── STUDY MATERIAL
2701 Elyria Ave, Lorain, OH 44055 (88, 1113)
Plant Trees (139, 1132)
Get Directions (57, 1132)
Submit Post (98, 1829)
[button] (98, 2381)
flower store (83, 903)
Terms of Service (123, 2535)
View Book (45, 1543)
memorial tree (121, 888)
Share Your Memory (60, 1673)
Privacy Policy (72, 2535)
────
● **WHAT TO WORK ON**
Retype each record, matching it exactly.

● **ANSWER FOR THE TASK**
2701 Elyria Ave, Lorain, OH 44055 (88, 1113)
Plant Trees (139, 1132)
Get Directions (57, 1132)
Submit Post (98, 1829)
[button] (98, 2381)
flower store (83, 903)
Terms of Service (123, 2535)
View Book (45, 1543)
memorial tree (121, 888)
Share Your Memory (60, 1673)
Privacy Policy (72, 2535)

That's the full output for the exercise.